[Material shown]:
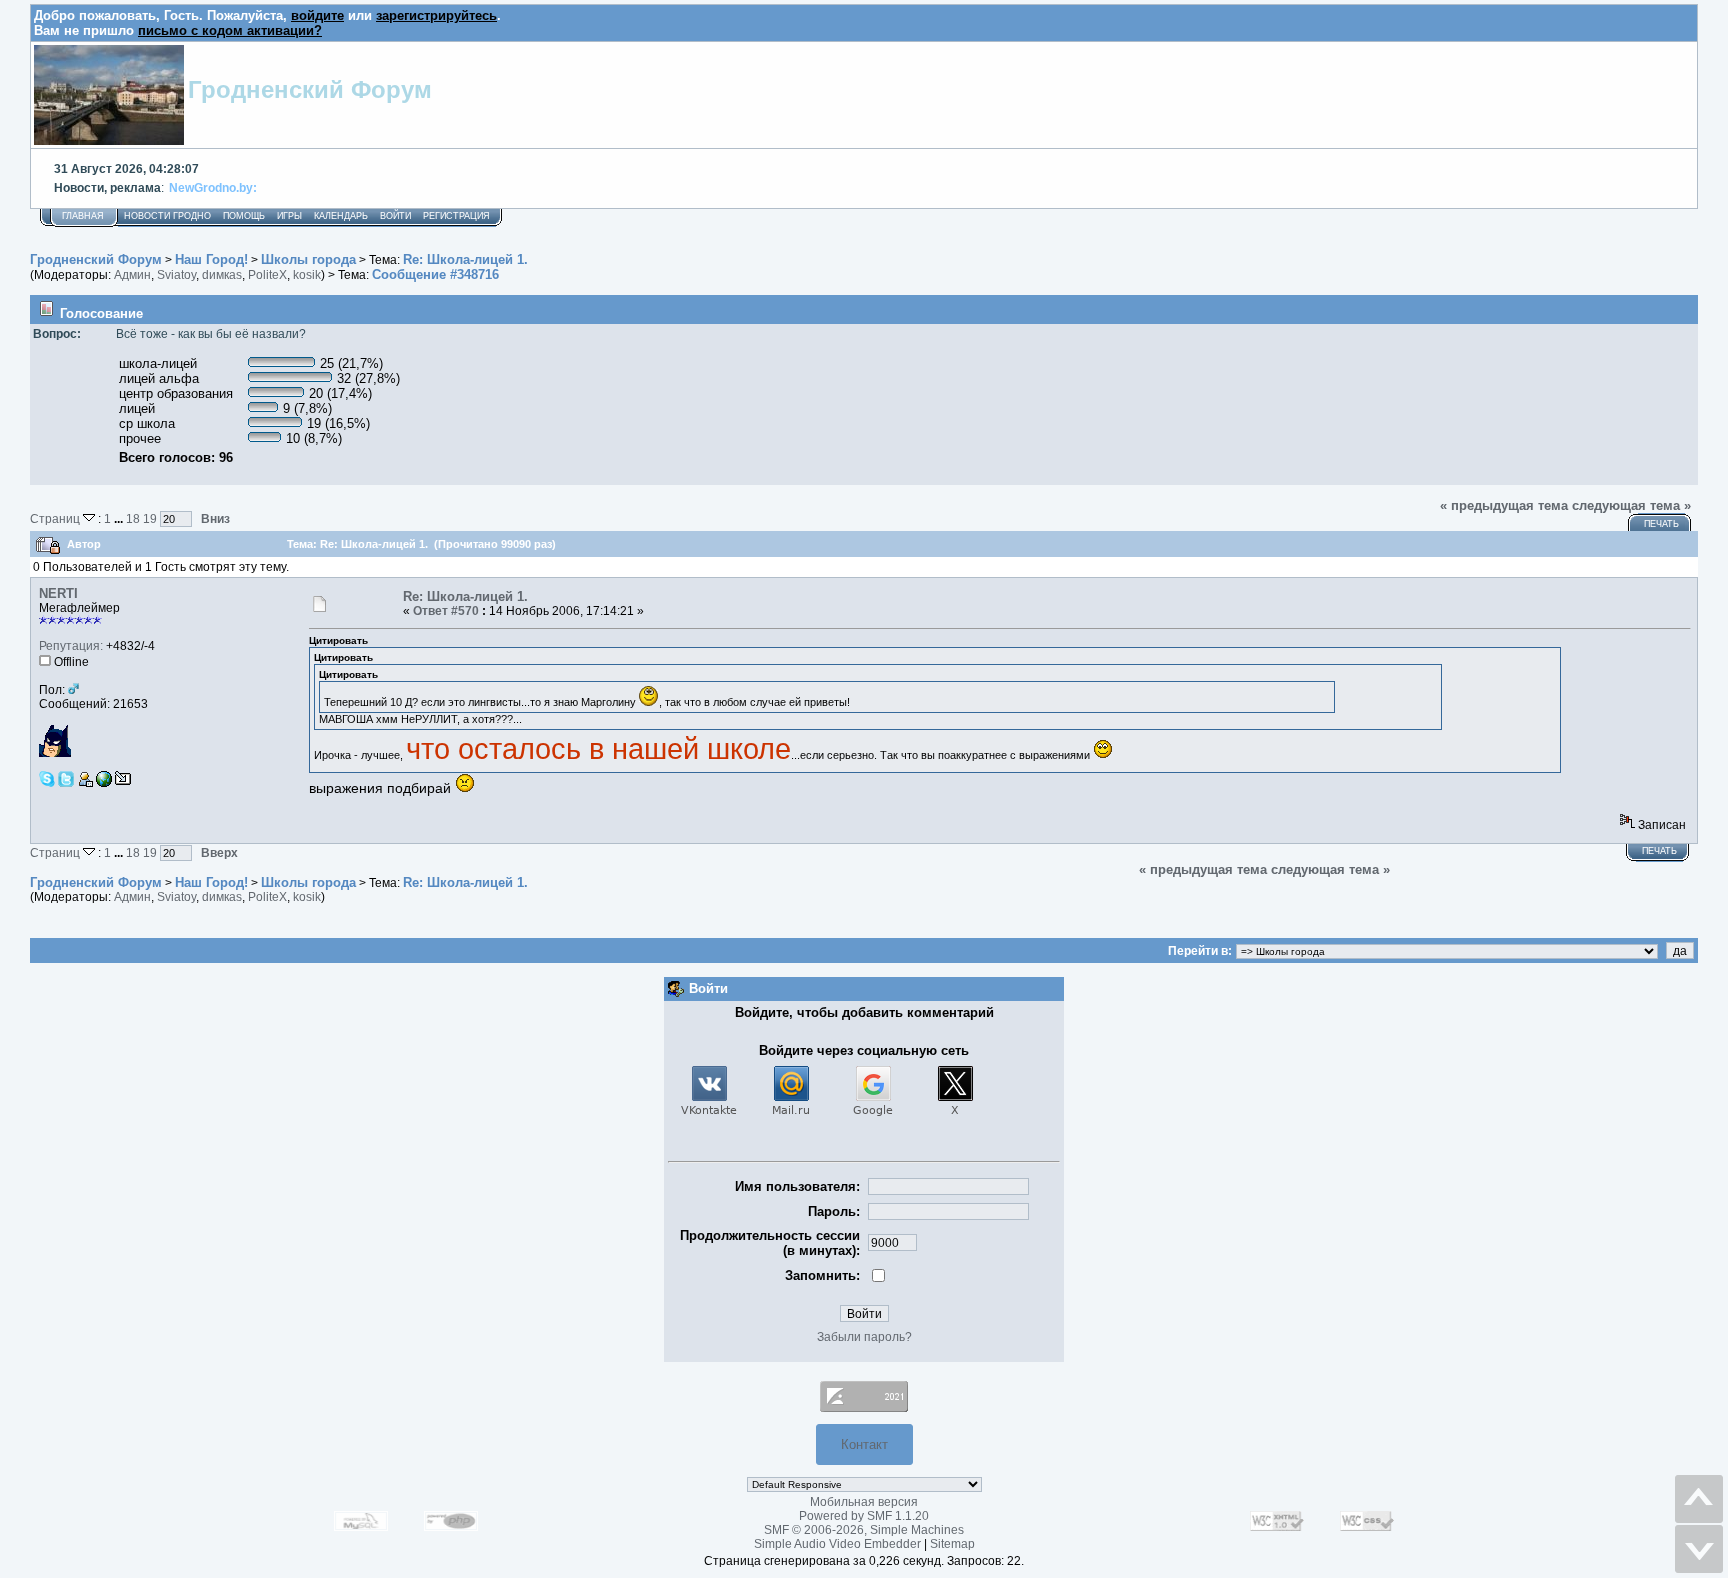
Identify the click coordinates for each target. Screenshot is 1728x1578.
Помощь (244, 216)
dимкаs (222, 275)
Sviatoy (176, 275)
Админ (132, 275)
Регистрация (456, 216)
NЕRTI (58, 593)
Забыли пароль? (864, 1337)
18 (133, 518)
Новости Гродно (167, 216)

[Problem requirements]: The answer should be nothing more than the lines from the one with "Sviatoy (176, 275)" through the end of the entries, restated word for word.

[Exercise response]:
Sviatoy (176, 275)
Админ (132, 275)
Регистрация (456, 216)
NЕRTI (58, 593)
Забыли пароль? (864, 1337)
18 (133, 518)
Новости Гродно (167, 216)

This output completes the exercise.